**INFORMATION PROVIDED**
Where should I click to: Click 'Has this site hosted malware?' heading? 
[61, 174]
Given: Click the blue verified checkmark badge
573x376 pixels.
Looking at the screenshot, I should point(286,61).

**PROBLEM REQUIREMENTS**
When you transcribe the listing, make each line match the original exactly.

**YOUR SOLUTION**
Where should I click to: Click 'Has this site hosted malware?' heading? 
[61, 174]
Given: Click the blue verified checkmark badge
573x376 pixels.
Looking at the screenshot, I should point(286,61).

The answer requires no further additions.